**Text block:**
------------------------------------------------------------

# Ariens, Toro or Cub Cadet?



## ken123 (Nov 5, 2012)

I am looking at 3 snowblowers in the $900-1000 range, and was looking for some recommendations as to which one would be the best choice.

Ariens 28" Deluxe # 921022

Toro 26" Power Max 726OE #38614

Cub Cadet 26" 500 Series # 526SWE


If there is something better in this price range, I am open to suggestions.

Thanks!


----------



## bwdbrn1 (Nov 24, 2010)

Hi Ken123, welcome to the forum. I'm sure each of those have their good features, and some not so good. It's a matter of personal preference for such things as "power steering", electric start, how the chute is controlled. Some look for something that their spouse would be comfortable with using if the hubby is away when it snows.

I always recommend folks head to a dealer to buy their machines from. The main reason being the support you would get from an established dealer that services what they sell as opposed to big box stores that sell, but don't necessarily know that much about what it is they are selling, let alone work on them later, or if there is a problem. Dealerships are more apt to direct you in the direction of a model that might be best for your personal application, and might just let you take one for a "test drive" so you can get some hands on with it before you buy.

I now that doesn't answer your question about those three you listed, but I hope it helps.


----------



## detdrbuzzard (Jan 20, 2012)

hello ken, welcome to SBF. sorry i can help with your decission. i guess toro will always be #1 on my shopping list followed by ariens. i also don't see any new snowblower that i thinks is worth the price of admission with all the snowblowers listed on cl


----------



## Shryp (Jan 1, 2011)

Cub Cadet snowblowers have been made by MTD for quite some time so I would probably rule those out. If you insist on the Cub Cadet, you could probably shop around for the same blower in a different color by looking at the MTD/Yard Man/Huskee/Craftsman/Troy Bilt variations.

Ariens and Toro both get very good reviews and carry high opinions on various snowblower forums.


----------



## ken123 (Nov 5, 2012)

Shryp said:


> Cub Cadet snowblowers have been made by MTD for quite some time so I would probably rule those out. If you insist on the Cub Cadet, you could probably shop around for the same blower in a different color by looking at the MTD/Yard Man/Huskee/Craftsman/Troy Bilt variations.
> 
> Ariens and Toro both get very good reviews and carry high opinions on various snowblower forums.


I didn't know that about Cub Cadet. Thanks for the info. Choice narrowed to two.


----------

------------------------------------------------------------

**Recorded data:**
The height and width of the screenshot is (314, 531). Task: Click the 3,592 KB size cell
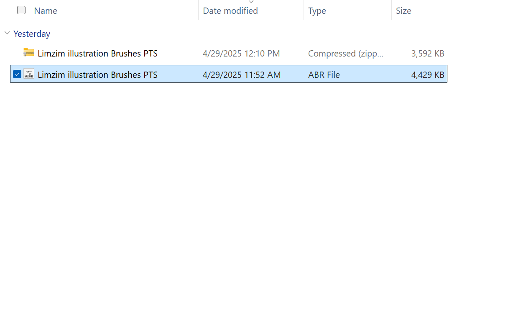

------------------------------------------------------------

**Stated exercise 1:** In the snowblower thread, which brand names does Shryp list as places to find the same blower as the Cub Cadet in a different color?
**Stated exercise 2:** Please copy the snowblower thread word for word, starting with "# Ariens, Toro" and going on through "the best choice.".
**Stated exercise 3:**
Answer these questions about the snowblower thread:
(a) What width is the Ariens model that ken123 is considering?
(b) Which brand does detdrbuzzard say will always be first on the shopping list?
(c) According to Shryp, which company has been making Cub Cadet snowblowers?

**Correct response 1:** MTD, Yard Man, Huskee, Craftsman, Troy Bilt

**Correct response 2:**
# Ariens, Toro or Cub Cadet?



## ken123 (Nov 5, 2012)

I am looking at 3 snowblowers in the $900-1000 range, and was looking for some recommendations as to which one would be the best choice.

**Correct response 3:**
(a) 28"
(b) Toro
(c) MTD